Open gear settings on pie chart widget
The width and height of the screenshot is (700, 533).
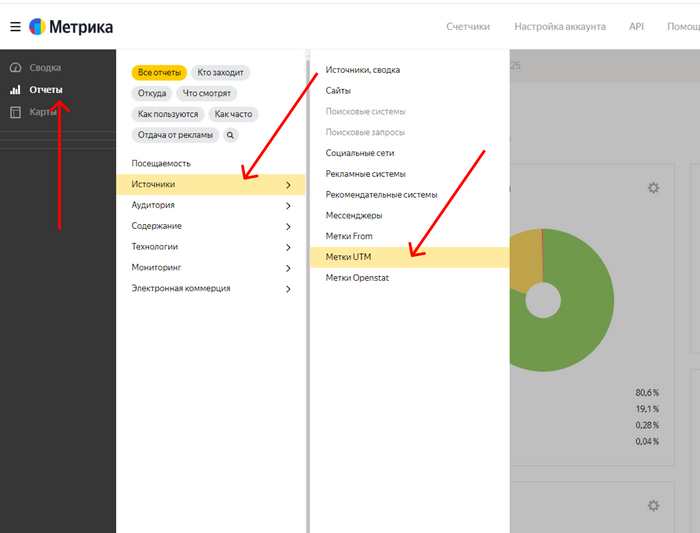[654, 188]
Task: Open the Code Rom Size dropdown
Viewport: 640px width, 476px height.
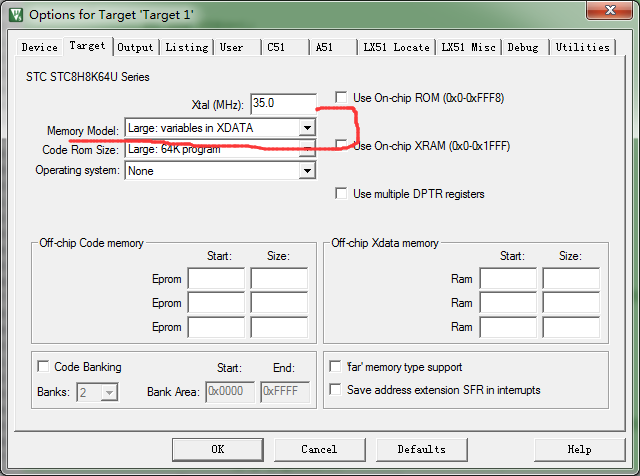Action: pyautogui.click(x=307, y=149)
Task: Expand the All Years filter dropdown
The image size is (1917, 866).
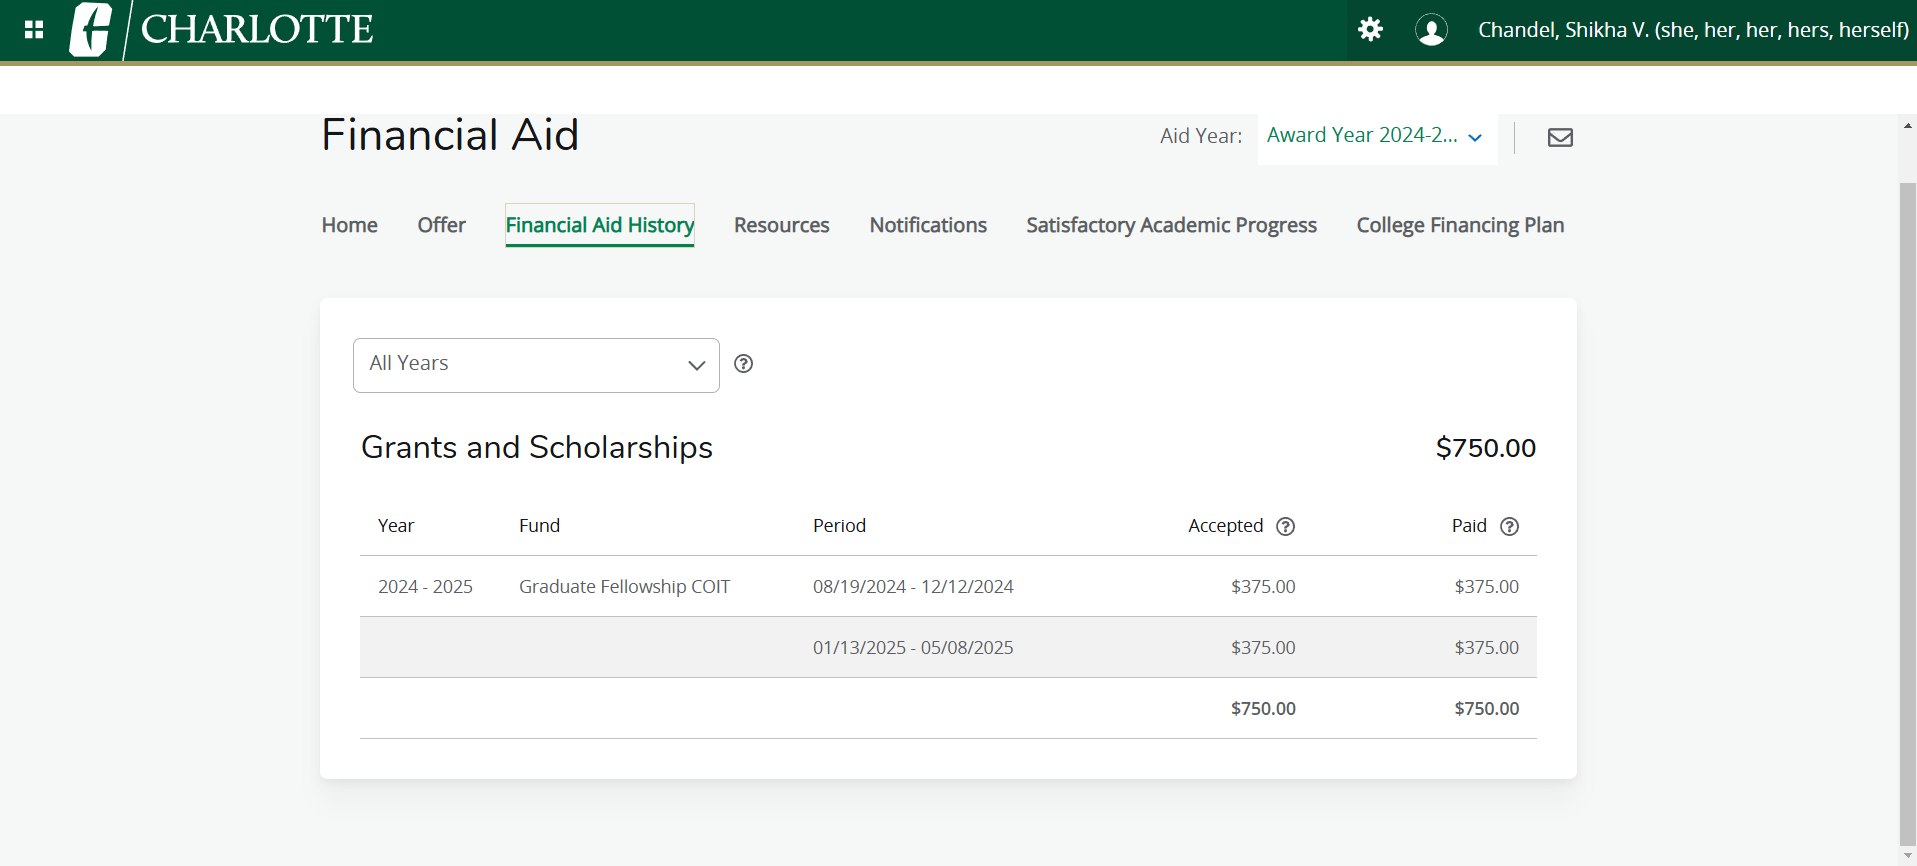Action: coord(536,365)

Assignment
Wherever the word "dropdown" occurs in the data, copy that whole line.

Result of this exercise
Task: Open the Code Rom Size dropdown
Task: Expand the All Years filter dropdown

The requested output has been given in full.